Voy de último. La brisa y el camino han dejado la huella de los que por aquí han pasado. En algunas esquinas de altos edificios, no se siente la brisa. Se han mezclado otros olores y fragmentos de imágenes. Todo salpica. Es el camino del tiempo. Yo no quiero mando yo sí quiero mando, yo te mando tú no mandas se confunde entre la multitud. Ella y yo nos movemos entre maldiciones y bendiciones, confundidos porque oímos las cosas más allá de lo debido. Una voz poderosa dice, después de otra voz poderosa, “no nos tocará la crisis del capitalismo”. Doscientas veces después de insistir digo “el capitalismo es el único sistema sobre la faz de la tierra”. Lo demás son formas que giran a su alrededor y algunas veces lo desafían torpemente.
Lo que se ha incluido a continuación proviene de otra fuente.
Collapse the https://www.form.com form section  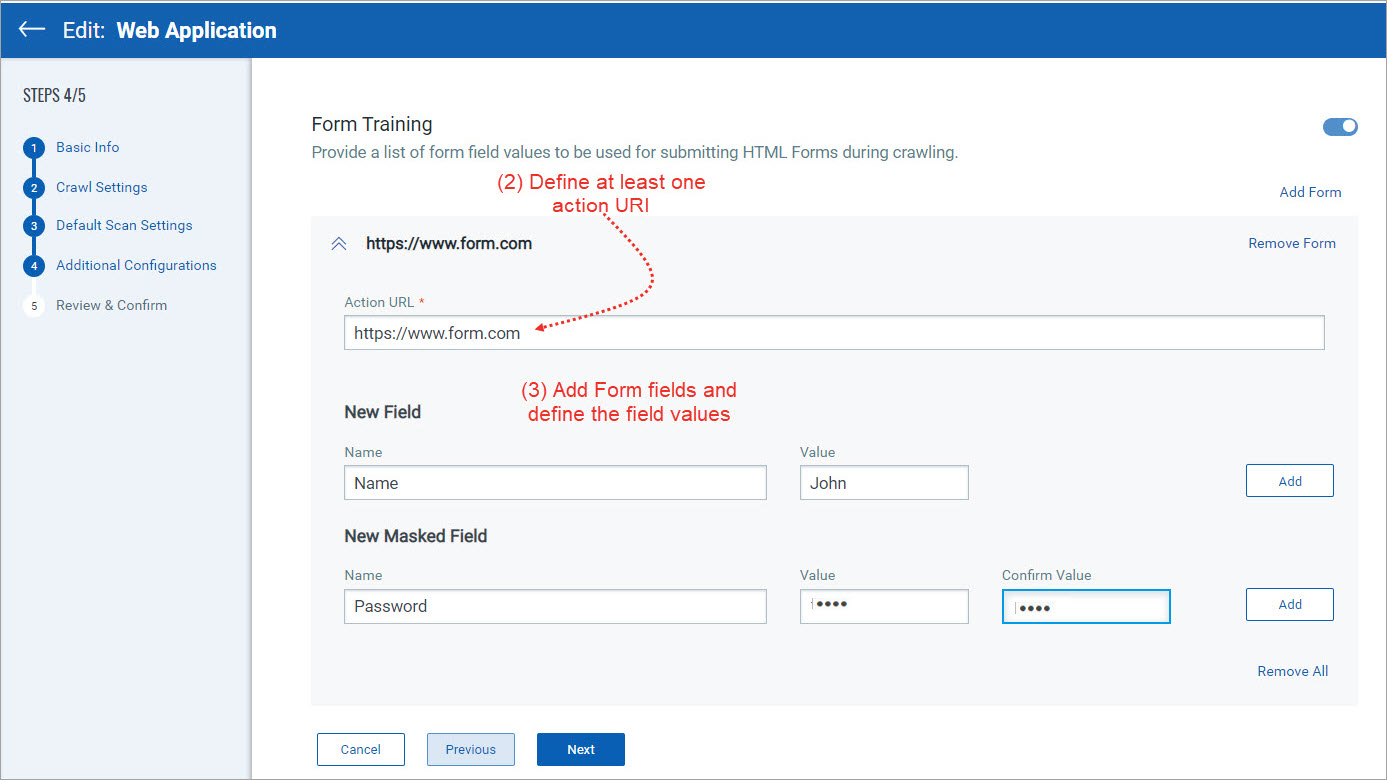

Umbacio va a mi lado. Se considera ciudadano de la República quebrada y no pierde las esperanzas. Las esperanzas es lo último que se pierde y repica con insistencia “en nombre de Dios”. Guardo silencio mientras lo escucho. Me propone cambiarnos un rato a la otra marcha. Asiento con la mirada. En algunas esquinas de altos edificios no se siente la brisa. No sabemos a quién estamos siguiendo. Por la hiperacusia escuchamos demás el sonido múltiple de los pasos. Hemos gastado la zuela de los zapatos del tiempo dando vueltas por estos lugares. “Yo no quiero mando” oímos en una de las esquinas. Ahora quienes nos van a representar se pregunta Umbacio entre dientes.
Decidimos, en una de las esquinas, tomarnos un café ambulante, de esos con sabor a canela y en termo. “Nos echaron mal de ojo” comenta el señor mientras nos servía. Umbacio me mira y después del primer sorbo saca de su boca palabras humeantes: Nos echamos mal de ojo.
Han pasado unas horas, ya no sabemos en qué marcha estamos. Los relojeros de fuera y de dentro trabajan a tiempo completo para hacer las piezas especiales y arreglar el reloj histórico. Hay ciertas contradicciones entre ellos. Se parecen a un pequeño grupo de wasap donde no se sabe quien tiene la razón. Mientras unos dicen sí, otros preguntan quién, otros dicen no y otros doscientos. Doscientos años no bastan grita alguien desde la esquina.
Seguimos dando vueltas. En este lugar siempre nos ha atajado la policía. El dirigente sindical de turno denuncia al gobierno de turno. Es como un rito, una danza macabra. Umbacio se siente mal, el café golpeó fuertemente su estómago que le hace honor a su nombre. Recuerda cuando el Faraón envió a sus esbirros a golpearlo y sacarlo de su casa. Tenemos en esto miles de años dice.
“Tenemos el derecho de luchar por nuestros derechos” respondo a Umbacio. Esta frase retumba en mi cabeza hiperacúsica como si fuesen tormentas en tránsito. Logramos llegar a un paraje donde se escucha la brisa. “He sido ministro de gabinetes imaginarios. He soñado los mejores sueños. En cientos de marchas y contramarchas he participado. Ese sonido de los zapatos humanos me lo conozco”. Con un trozo de rama seca dibuja en el suelo polvoriento la ruta de los caminos. Las multitudes terminan adorando a sus conductores, se llama miedo a la Libertad. Le hemos dado vueltas ciento de veces a las mismas esquinas.
El ser humano siente un vacío. Respira, habla de sí mismo. Busca salvarse, tropieza siempre con la misma piedra. Se escucha el sonido de la zuela de los zapatos. Mientras, otros, preparan sus puñales y el perdón de los dioses. Hace falta echarnos “un bien de ojo”.